Connaître les indications d’un sevrage résidentiel
Les recommandations donnent également aux praticiens quelques indications pharmacologiques sur le traitement d’un éventuel syndrome de sevrage. Les indications d’un sevrage résidentiel doivent être connues : delirium ou crises comitiales consommations associées de substances psycho-actives à doses élevées, échec de sevrages ambulatoires itératifs, comorbidités sévères, fragilités liées à l’âge, demande pressante de l’entourage.
Dans le cas d’un sevrage ambulatoire, il convient de cibler la plus petite dose efficace de benzodiazépines sur la plus courte durée. Par exemple, valium 10 (diazépam) 1-1-1-1 le 1er et 2e jours d’arrêt de l’alcool, 1-1-1 le 3e jour, 1-0-1 le 4e jour, 0-0-1 le 5e jour, tout en prescrivant au patient de rester à la maison les deux premiers jours ; de ne pas conduire son véhicule durant le traitement ; Il faut envisager un arrêt de travail et revoir rapidement le patient pour adapter la posologie selon les symptômes de sevrage ou la sédation.
On arrive ensuite dans une période de maintien d’abstinence où, en plus du suivi psycho-social, sont recommandés des traitements de première intention tels que l’acamprosate (prescrit à raison de 2 cp matin/ midi et soir, une boite de 180 cp, non renouvelable. Le traitement est pour un an. Il faut revoir le patient au moins une fois par mois). Autre traitement de première intention : la naltrexone (1 cp le matin, 1 boîte de 28 cp, renouvelable. Il faut revoir le patient au moins une fois par mois. Le traitement dure trois mois).
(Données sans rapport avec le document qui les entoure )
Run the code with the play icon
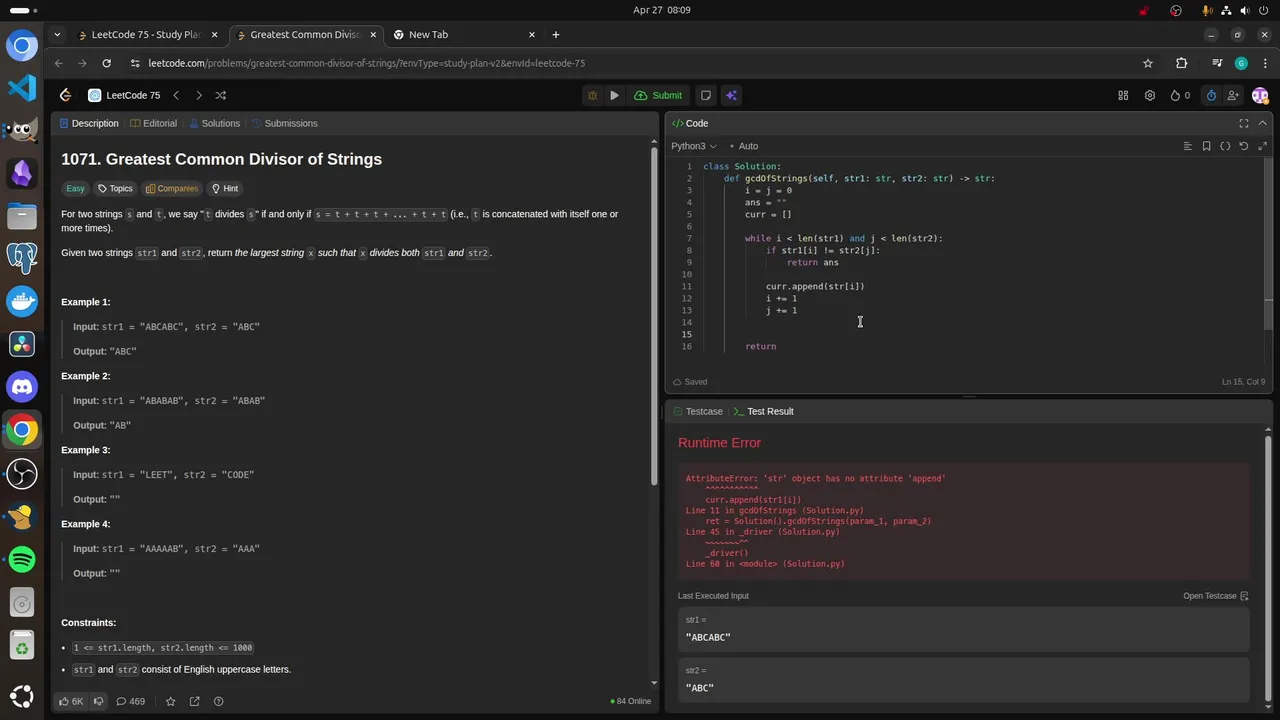Screen dimensions: 1280x720 pos(614,95)
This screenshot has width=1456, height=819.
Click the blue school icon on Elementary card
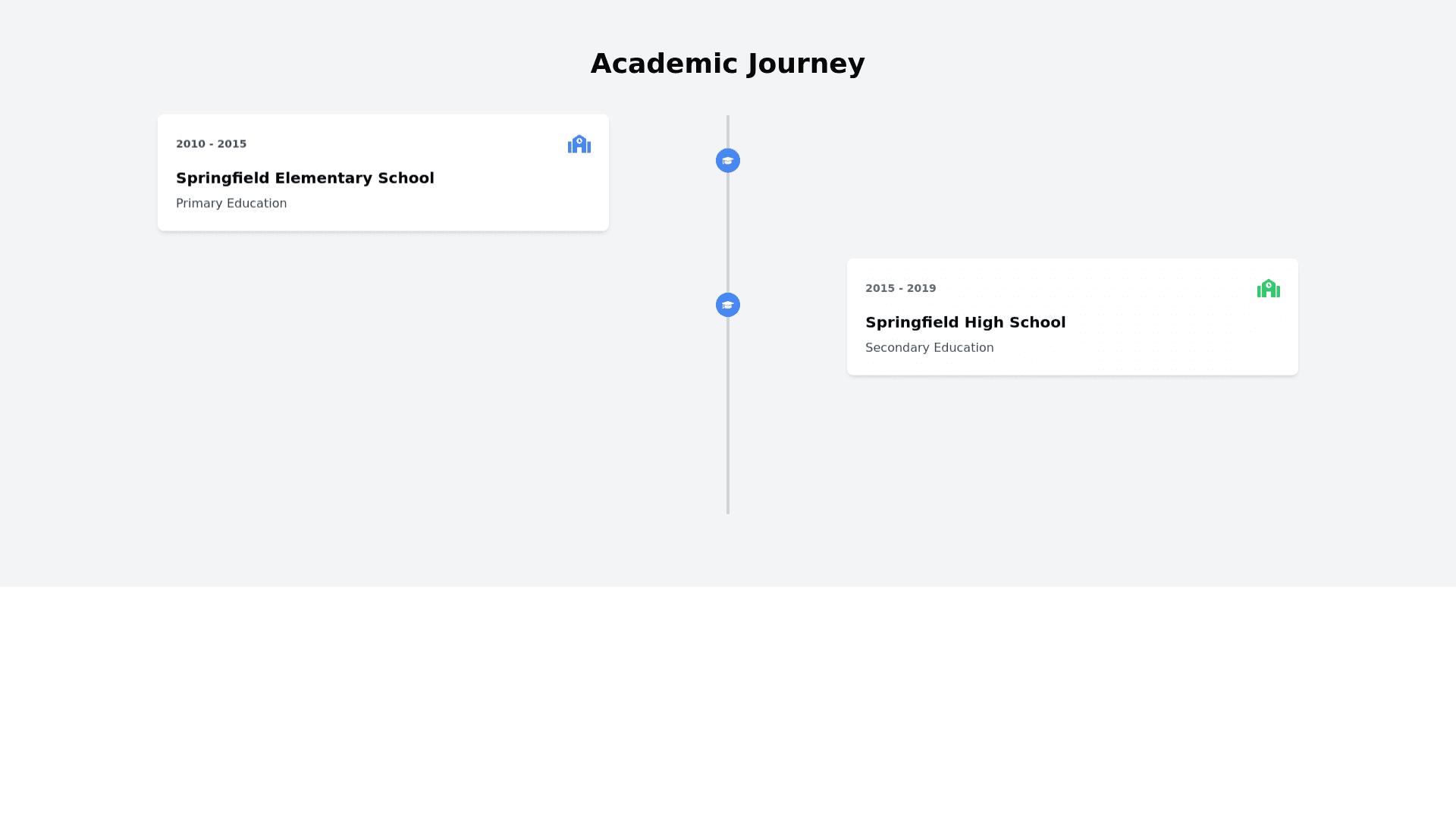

En deuxième intention, seront prescrits le disulfirame (à la posologie d’un demi-comprimé le matin. La durée du traitement est d’un mois renouvelable. Le patient doit être revu tous les mois) ou le baclofène (prescrit comme indiqué précédemment). Enfin, les experts de la SFA insistent sur la nécessité d’orienter le patient vers une structure spécialisée en cas d’échec. « Appliquer ces recommandations ne prend au généraliste que 15 minutes par consultation », précise le Pr Aubin.